*WORK TO COMPLETE*. Rewrite the section of the profile below from "This is the" up to and including "Chief Amy Merten.", replacing "12-part" with "twelve-part".

This is the sixth in a 12-part monthly series profiling scientists and technicians who provide exemplary contributions to the mission of NOAA’s Office of Response and Restoration (OR&R). This month’s profile is on Assessment and Restoration Division Northwest and Great Lakes Branch Chief Amy Merten.
Many people are familiar with NOAA’s Environmental Response Management Application (ERMA®) — an online mapping tool that integrates both static and real-time data — but not everyone knows where the idea for ERMA came from.
OR&R scientist Dr. Amy Merten’s idea for such a mapping tool was born from her frustration at the lack of a centralized, interactive mapping platform for information at spills she had responded to in the past, particularly following the spills resulting from the 2005 Hurricanes.
The project to develop this tool became a collaborative effort among the OR&R team, Dr. Nancy Kinner’s team from the University of New Hampshire’s Coastal Response Research Center, the U.S. Environmental Protection Agency (EPA), the Coast Guard, and the Department of the Interior. The application was put to the test in 2010, when it was used as the common operating picture at the Deepwater Horizon oil spill in the Gulf of Mexico.
The ERMA team at OR&R was a 2011 Samuel J. Heyman Service to America Medal Finalist for the creation of ERMA, which “helped crisis managers respond to the 2010 Deepwater Horizon oil spill by providing critical information on the flow of oil, weather conditions, location of response vessels, shorelines in danger, and the impacts on fisheries and wildlife.”
After earning her bachelor’s degree in biology from the University of Colorado Boulder, Amy went on to pursue her master’s and doctorate both from the University of Maryland Chesapeake Biological Lab, where she focused on fate and effects of organic contaminants on benthos organisms in the food web.

*DATASET RECORDS*.

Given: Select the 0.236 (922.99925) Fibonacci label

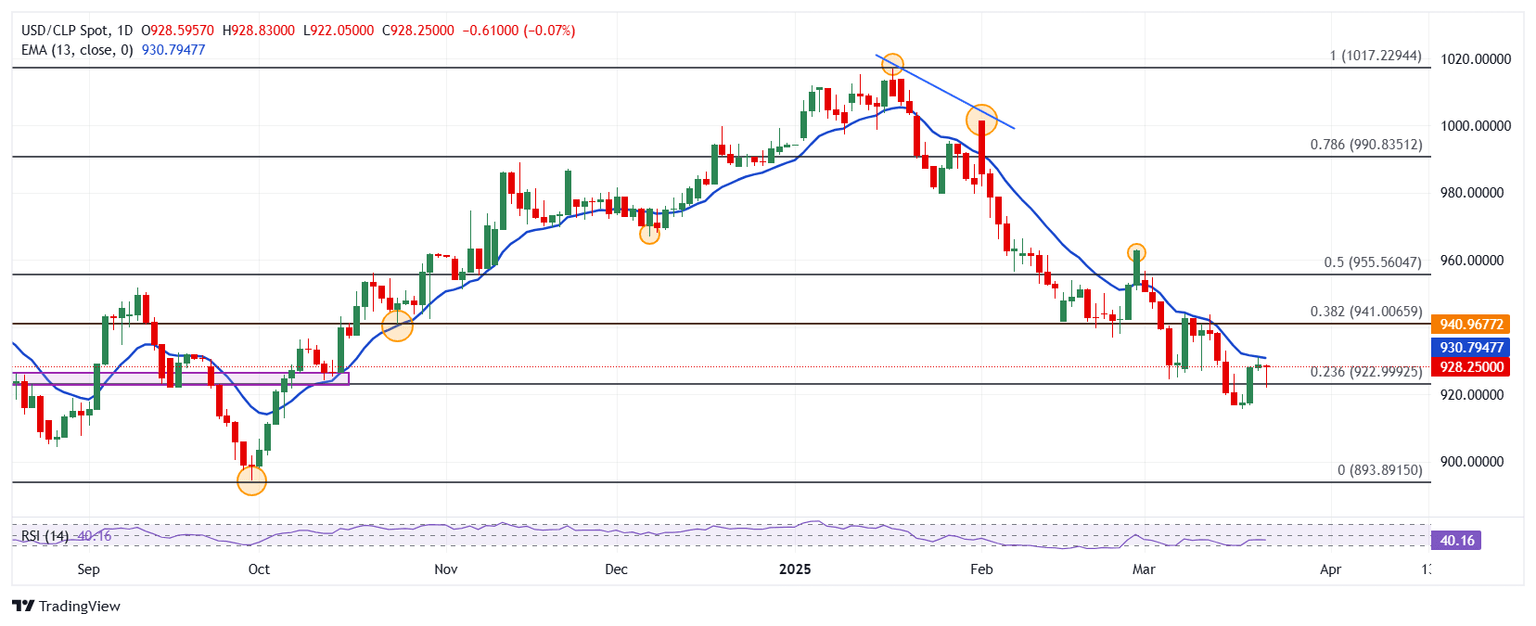Looking at the screenshot, I should click(x=1365, y=371).
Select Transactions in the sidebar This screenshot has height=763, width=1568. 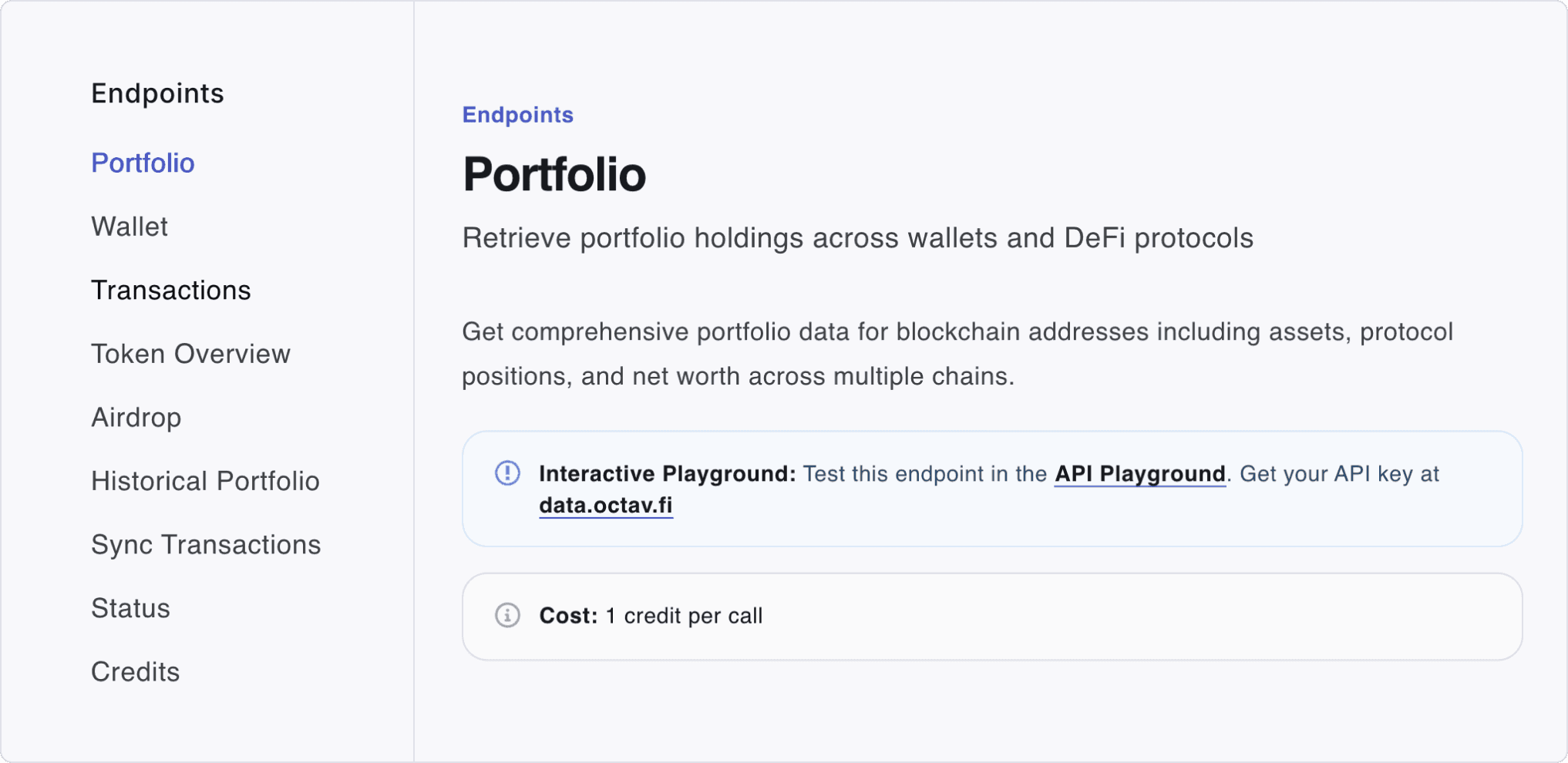tap(171, 291)
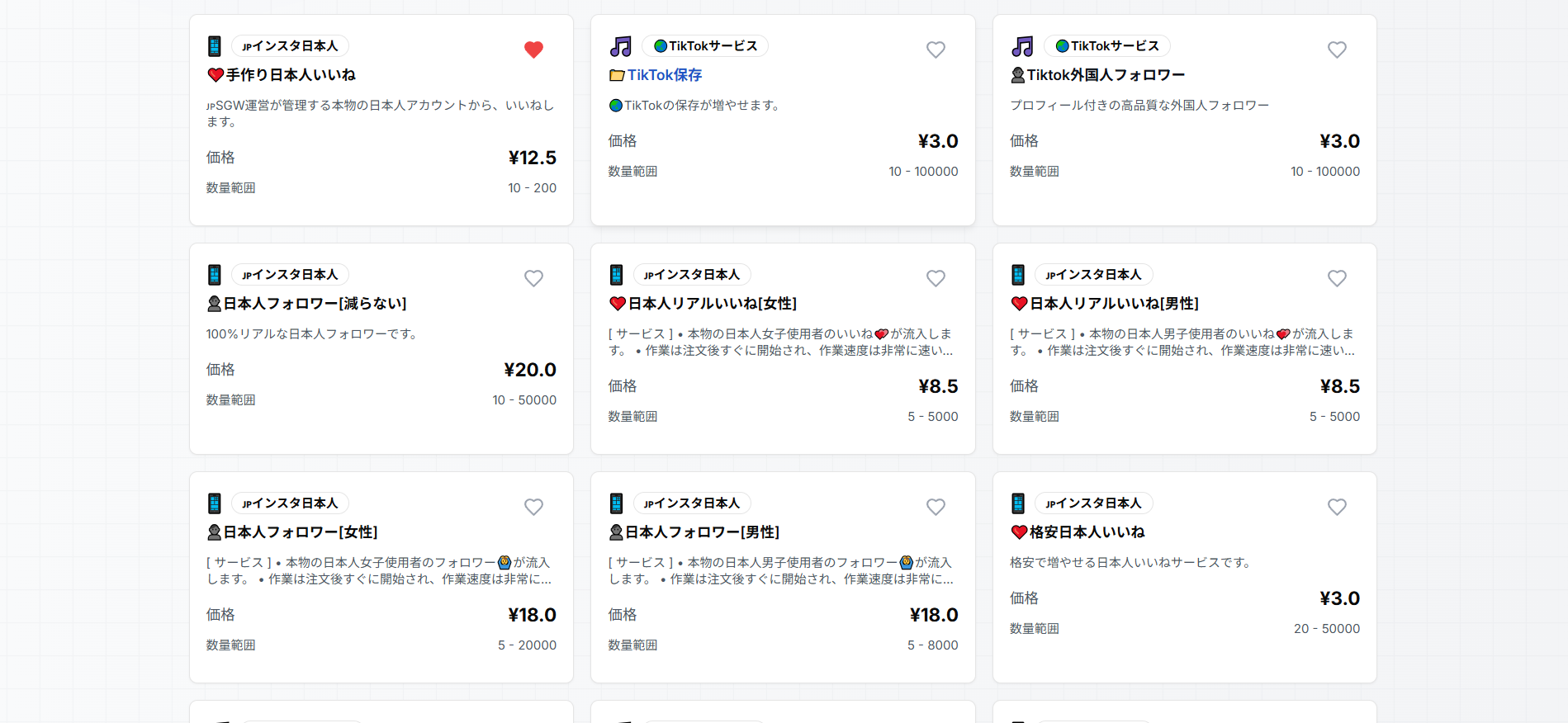Open 日本人フォロワー[男性] service title

click(702, 532)

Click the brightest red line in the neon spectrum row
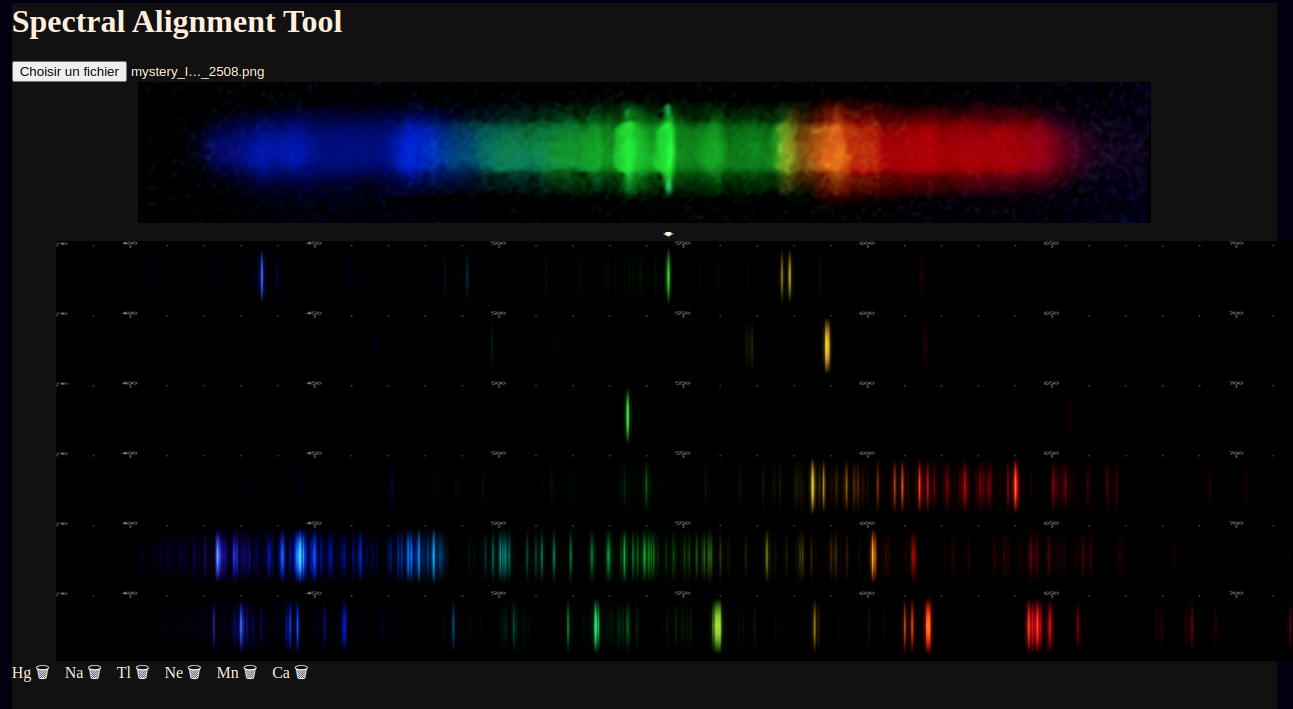click(x=1014, y=485)
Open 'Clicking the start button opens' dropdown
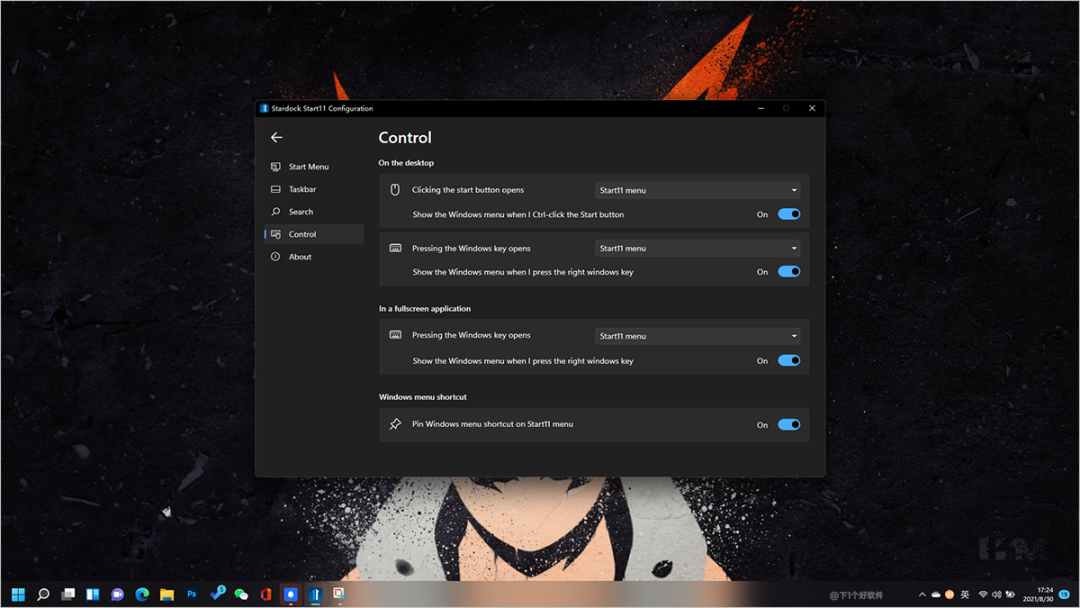Viewport: 1080px width, 608px height. click(697, 190)
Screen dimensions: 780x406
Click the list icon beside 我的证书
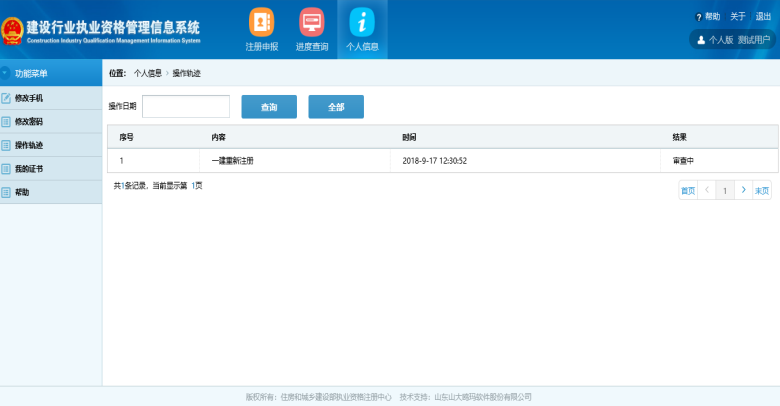[x=6, y=168]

*EXERCISE RESPONSE*.
This is the sixth in a twelve-part monthly series profiling scientists and technicians who provide exemplary contributions to the mission of NOAA’s Office of Response and Restoration (OR&R). This month’s profile is on Assessment and Restoration Division Northwest and Great Lakes Branch Chief Amy Merten.